The research team members — based at U of M mechanical engineering professor Michael McAlpine’s lab — think their work could result in relatively low-cost OLED displays. The advance could potentially aid the creation of medtech wearables and a host of other devices that rely on digital displays.
OLED display technology converts electricity into light using an organic material layer. They’re popular because they are lightweight, power-efficient, thin and flexible, with a wide viewing angle and high contrast ratio.
“OLED displays are usually produced in big, expensive, ultra-clean fabrication facilities,” McAlpine said in a news release. “We wanted to see if we could basically condense all of that down and print an OLED display on our table-top 3D printer, which was custom built and costs about the same as a Tesla Model S.”
The research was published in January in the American Association for the Advancement of Science’s peer-reviewed Science Advances journal. McAlpine is the study’s senior author; the study’s first author is Ruitao Su, a 2020 U of M mechanical engineering Ph.D. graduate who is now a postdoctoral researcher at MIT.
The University of Minnesota researchers in the past found it challenging to 3D print OLEDs with uniform light-emitting layers. They say other research groups partially printed displays, but they still needed spin-coating or thermal evaporation to deposit certain components to create functional devices.

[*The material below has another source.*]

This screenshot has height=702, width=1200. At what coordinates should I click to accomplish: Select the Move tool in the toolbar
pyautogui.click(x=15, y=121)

The U of M team says they got around the problem by combining two different printing modes to fully create the six device layers that made up the OLED. Extrusion printing created the electrodes, interconnects, insulation and encapsulation; the same 3D printer at room temperature used spray printing to create the active layers.
Their method created a 1.5-by-1.5-in. display prototype with 64 pixels that each worked and displayed light.

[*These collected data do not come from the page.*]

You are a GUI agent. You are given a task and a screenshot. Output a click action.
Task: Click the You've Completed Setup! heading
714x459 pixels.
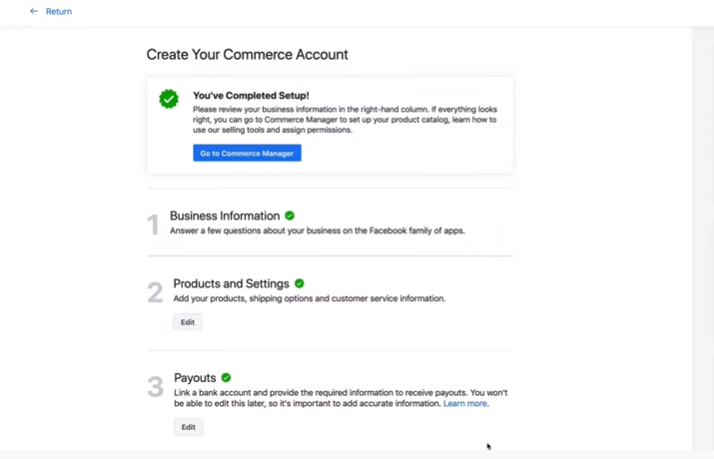click(251, 96)
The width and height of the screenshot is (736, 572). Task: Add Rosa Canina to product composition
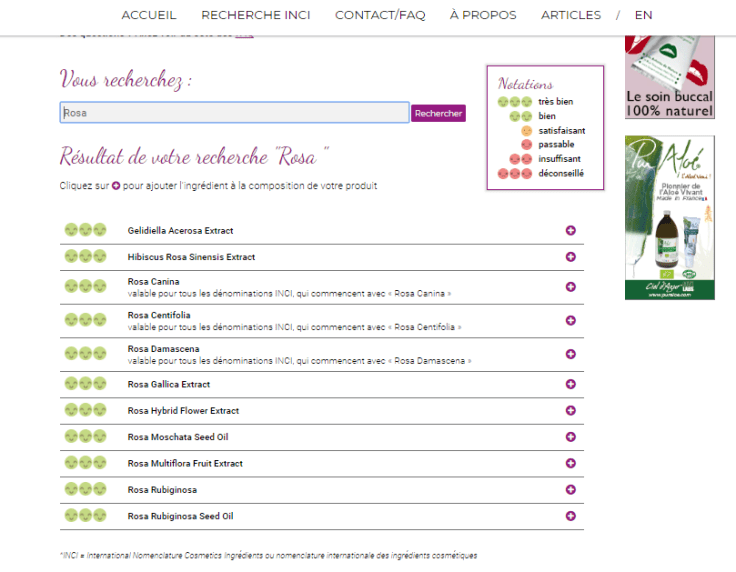pyautogui.click(x=571, y=287)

“I thought I would get something, but maybe not a fully working display,” Su said. “But then it turns out all the pixels were working, and I can display the text I designed. My first reaction was, ‘It is real!’ I was not able to sleep the whole night.”
The 3D-printed display was also flexible, according to Su. That means it could be packaged in an encapsulating material and used for a wide variety of applications.
“The device exhibited a relatively stable emission over the 2,000 bending cycles, suggesting that fully 3D-printed OLEDs can potentially be used for important applications in soft electronics and wearable devices,” Su said.
The next challenge is to 3D print OLED displays that are higher resolution with improved brightness.
“The nice part about our research is that the manufacturing is all built-in, so we’re not talking 20 years out with some ‘pie-in-the-sky’ vision,” McAlpine said. “This is something that we actually manufactured in the lab, and it is not hard to imagine that you could translate this to printing all kinds of displays ourselves at home or on the go within just a few years, on a small portable printer.”
The University of Minnesota team also included Xia Ouyang, a postdoctoral researcher; Sung Hyun Park, who is now a senior researcher at Korea Institute of Industrial Technology; and Song Ih Ahn, who is now an assistant professor of mechanical engineering at Pusan National University in Korea.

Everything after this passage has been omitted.